Here are some popular types of cloud computing:
• “Software as a service” (“SaaS” in geekspeak) – using, over the Web, a software program that is owned and hosted by someone else (Google Docs, for example).
• Software Hosting – Having a cloud provider host at its facilities some or all of the software you have purchased the right to use (“licensed” in lawyer-speak) and would otherwise run on your own computers, except that you now use that software remotely via a Web connection. For example, my law firm could contract to have its main business software hosted – word processing, document management, email, bookkeeping, and metadata scrubbing.
• Online backup – using a remote service to periodically back up the data stored on computers on your premises.

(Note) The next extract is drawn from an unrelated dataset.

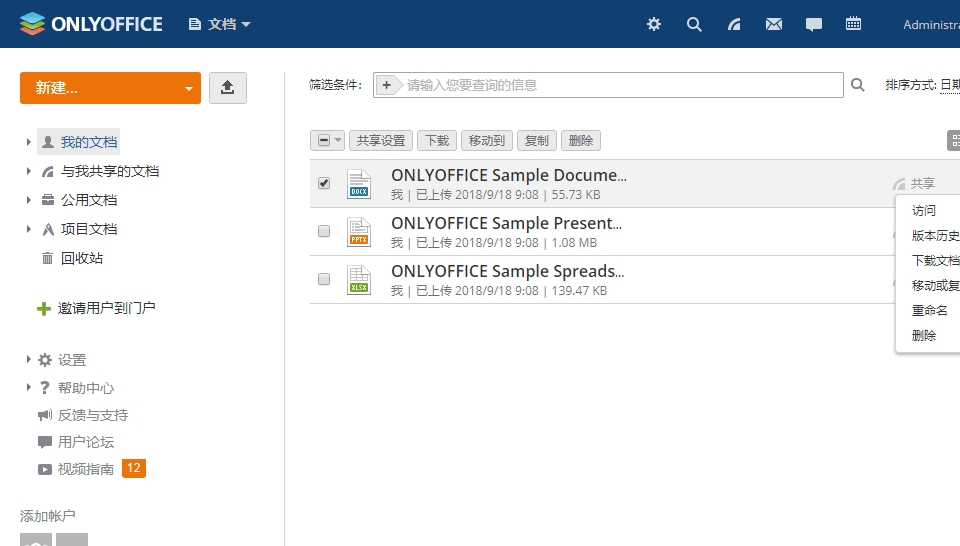The width and height of the screenshot is (960, 546).
Task: Open the feed icon in header
Action: tap(734, 24)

The biggest issues businesses contemplating moving to the cloud need to understand are the enormity of the contract negotiation task and how that impacts the cost-benefit analysis.
Entering into a cloud computing contract will (or at least should) force your business to negotiate contractual terms addressing all of the risks and concerns you may have in the future with the computing systems that you will put in the cloud.
If you run your own computer systems and tech staff, you generally can handle these as management issues. If you don’t like the way things are being handled, you can change direction or staff.
A cloud computing arrangement forces you to think in advance of all of the computing issues that may arise and to make certain your contract covers those concerns.
For example, if you run your own computer system on your premises, it’s a management issue as to whether the systems are running properly and are fairly constantly available for use. If you put those systems in the cloud, you have to negotiate a service-level agreement with the cloud provider that addresses all aspects of the computing systems operating properly and being available enough of the time.
This is specialized contacting stuff, so you can’t really do it without a lawyer. Template cloud computing contracts offered by vendors tend to be one-sided against you. You will incur substantial legal bills to negotiate the deal. Formulating the deal will take a lot of management’s time. Once you’re in the cloud, someone will have to oversee the performance of the cloud provider, both in terms of technical performance and contract compliance.
If you have just a small or medium-sized business, you may not have significant leverage in negotiating with a cloud service provider. Even then, you may be able to negotiate a small addendum to the standard cloud services agreement that covers your most important concerns. Even that will require substantial lawyer involvement and management attention.
That said, here are a few issues that I recommend business owners keep an eye on when having their lawyers negotiate a cloud services agreement:
• What is the minimally acceptable level of uptime functionality for your computing system, and when it will be down for scheduled maintenance?
• What support will you get for technical failures, and what about help-desk support for confused users?
• Data security and confidentiality terms must be carefully crafted, including (i) limiting the geographic locations where data may be stored, (ii) requiring the cloud provider to comply with data security laws, and (iii) addressing who pays the cost of dealing with any data security breaches.
• Make certain you have adequate legal rights to use the software in the cloud in the ways you may need to use it.
• You may later want or need to switch cloud providers or to take functions back in-house, so the contract needs to provide for how you can take your data (and perhaps your software) in a usable format as quickly as you need and without major obstacles.